Rapport à l’alimentation et aux normes

Aurélie Maurice

Il est important, dans le cadre de programmes d’éducation alimentaire, de prendre en compte ces rapports au corps, à la santé et à l’alimentation, pour sortir d’une vision centrée sur le système de pensée des classes moyennes et supérieures.

Aurélie Maurice
Maître de conférences en Sciences de l’éducation au sein du LEPS (Laboratoire Educations et Pratiques de Santé), équipe d’accueil de l’Université Paris 13, EA3412, Sorbonne Paris Cité.

 

Comment expliquer la prévalence du surpoids et de l’obésité en milieu populaire ?

Nous entendons ici par « Milieu populaire » les catégories constituées notamment des ouvriers, employés et sans emploi.

La plus forte prévalence du surpoids et de l’obésité en milieu populaire s’explique par des pratiques alimentaires différentes selon les milieux sociaux. Ces pratiques sont différentes en termes de lieu d’approvisionnement et de pratiques d’approvisionnement, en termes d’aliments consommés et enfin en termes d’organisation des repas.

Pour les lieux d’achats, les personnes de milieu populaire se rendent davantage dans des grandes surfaces de type hard discount et sont davantage sensibles aux offres promotionnelles et aux marques, et moins sensibles à l’origine et à la composition des produits. Ce qui peut les orienter vers des aliments de moindre qualité nutritionnelle.

Concernant les aliments consommés, ces personnes consomment davantage de féculents, notamment de pommes de terre, moins de fruits et légumes, plus de viennoiseries, de charcuteries, de quiches, de pizzas, d’aliments préparés et de sodas que les familles des classes moyennes et supérieures.

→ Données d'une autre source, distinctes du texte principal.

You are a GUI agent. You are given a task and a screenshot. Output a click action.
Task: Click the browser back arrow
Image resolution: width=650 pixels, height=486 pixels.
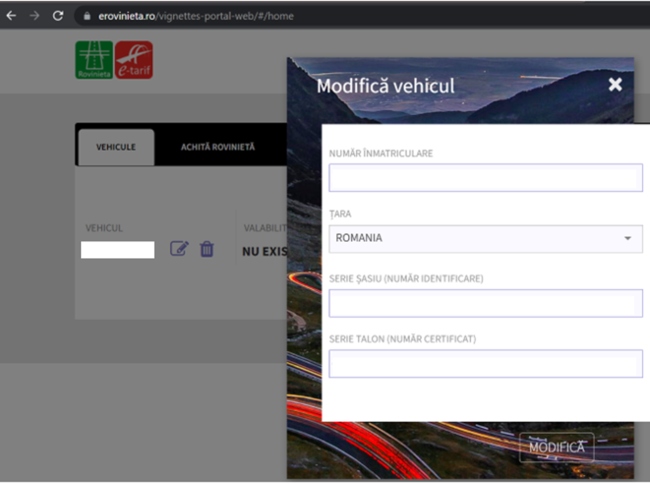click(11, 16)
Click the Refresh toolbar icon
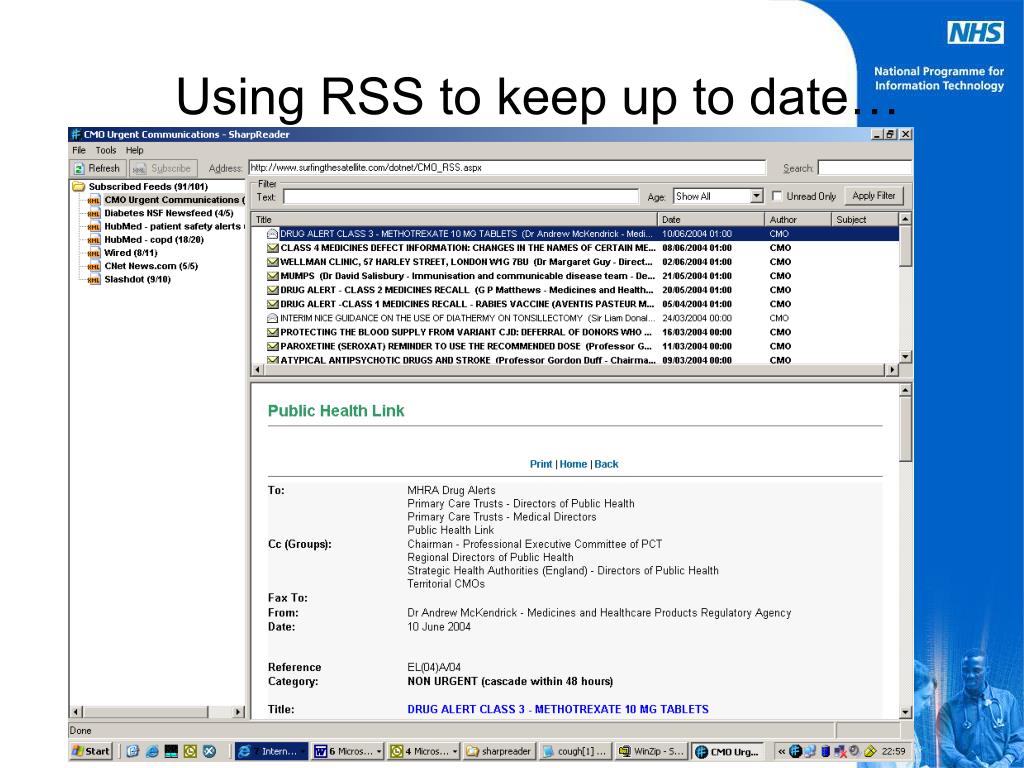 [x=79, y=168]
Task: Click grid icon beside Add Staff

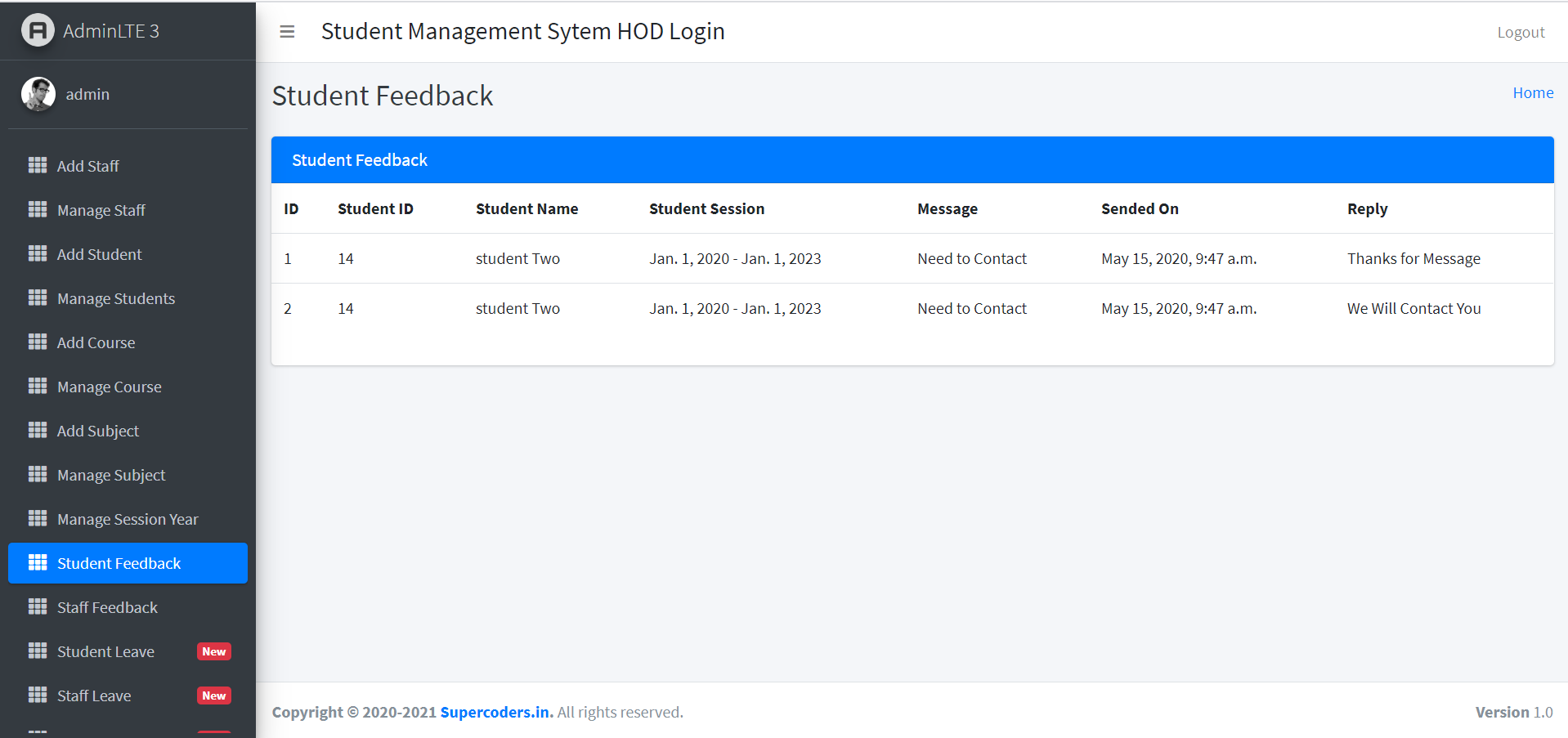Action: pyautogui.click(x=38, y=165)
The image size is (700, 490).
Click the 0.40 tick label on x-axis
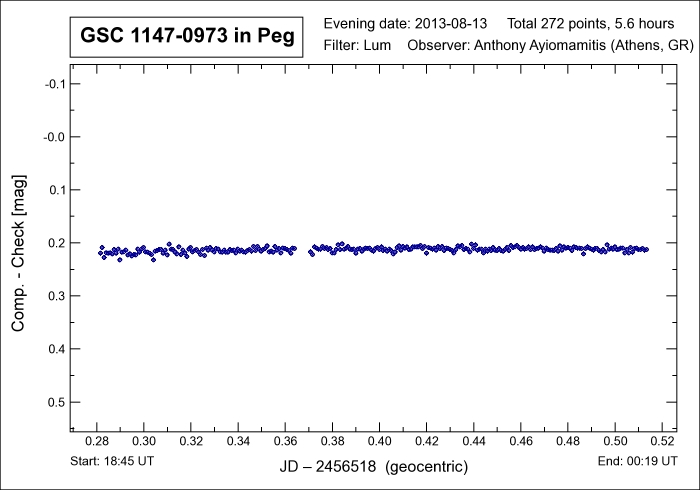[x=380, y=441]
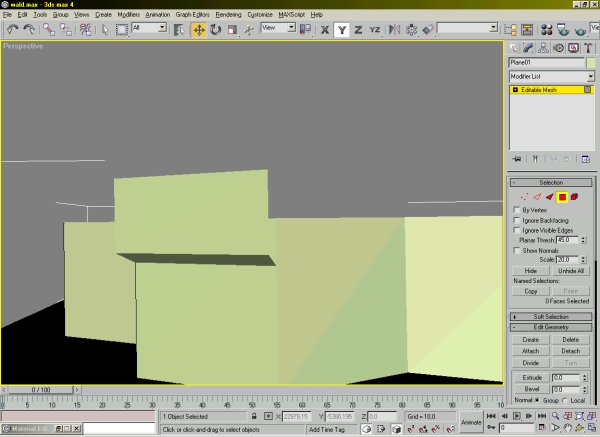Select Polygon sub-object level icon
The image size is (600, 437).
pyautogui.click(x=563, y=197)
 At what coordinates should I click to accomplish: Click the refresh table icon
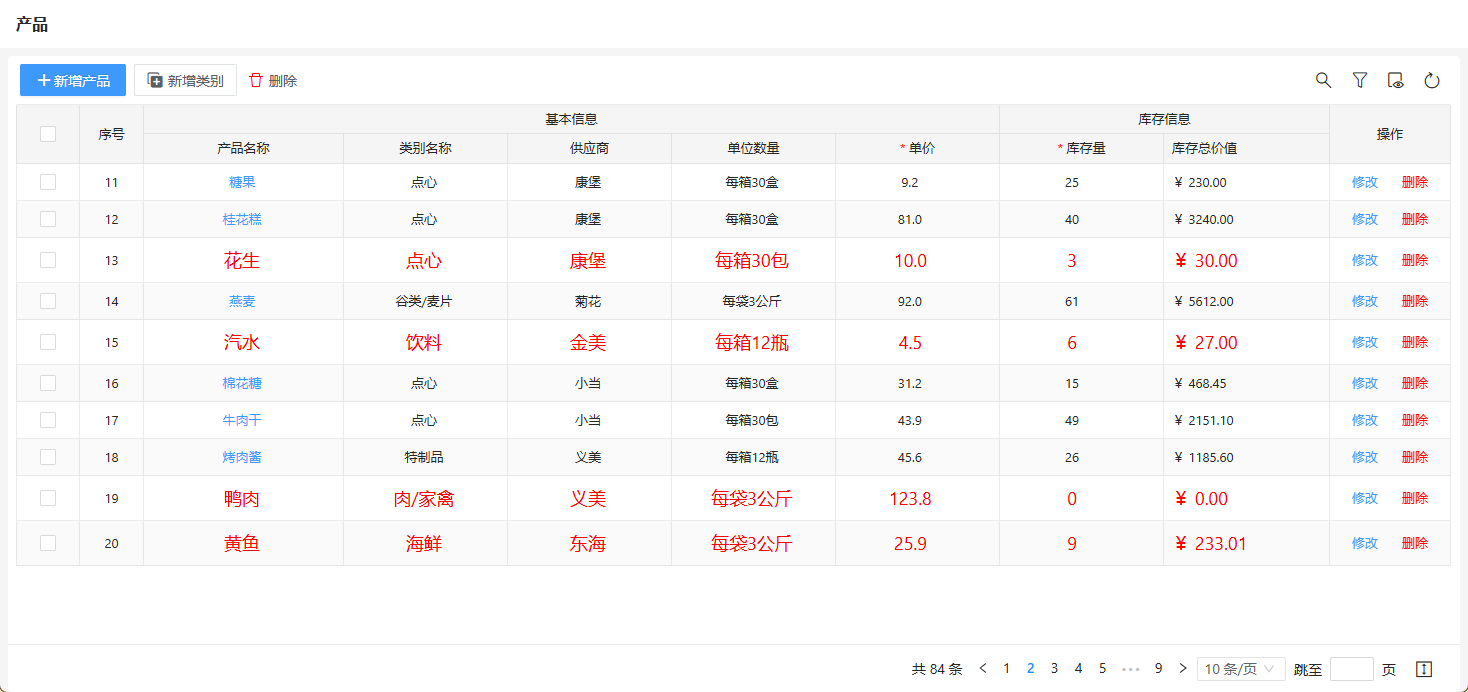1431,81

Concernant l’organisation des repas, on trouve plus de personnes qui vont préparer plusieurs plats pour chacun des membres de la famille et qui vont manger à des endroits différents et à des horaires différents et aussi, parfois, devant la télévision. L’ensemble de ces pratiques permet d’expliquer pourquoi la corpulence est supérieure à celle d’autres milieux.

Quel lien entre représentations du corps et de la santé, et pratiques alimentaires ?

Le choix d’aliments plus caloriques en milieu populaire peut s’expliquer de deux manières. Tout d’abord par un rapport au corps. Le corps est vu comme un outil de travail qui doit être suffisamment alimenté pour bien fonctionner. De l’autre côté par un rapport à l’alimentation comme espace de liberté et de plaisir.

Les métiers demandant un effort physique plus important sont davantage occupés par des familles de milieu populaire. Et même si la catégorie des ouvriers tend à se réduire de nos jours, cette vision du corps comme outil de travail qui nécessite une énergie importante, se maintient.

Deuxièmement, les classes populaires qui se trouvent dans des conditions socio-économiques très contraignantes que ce soit en termes de temps disponible, d’accès aux loisirs ou de budget, trouvent à travers l’alimentation un espace de liberté et une opportunité de se faire plaisir et de faire plaisir à leurs enfants. D’autant plus pour les familles qui viennent de pays dans lesquels elles ont connu la famine, pouvoir subvenir aux besoins de leurs enfants est une réelle source de satisfaction. Et pour ces familles, un enfant qui est bien en chair est un enfant en bonne santé.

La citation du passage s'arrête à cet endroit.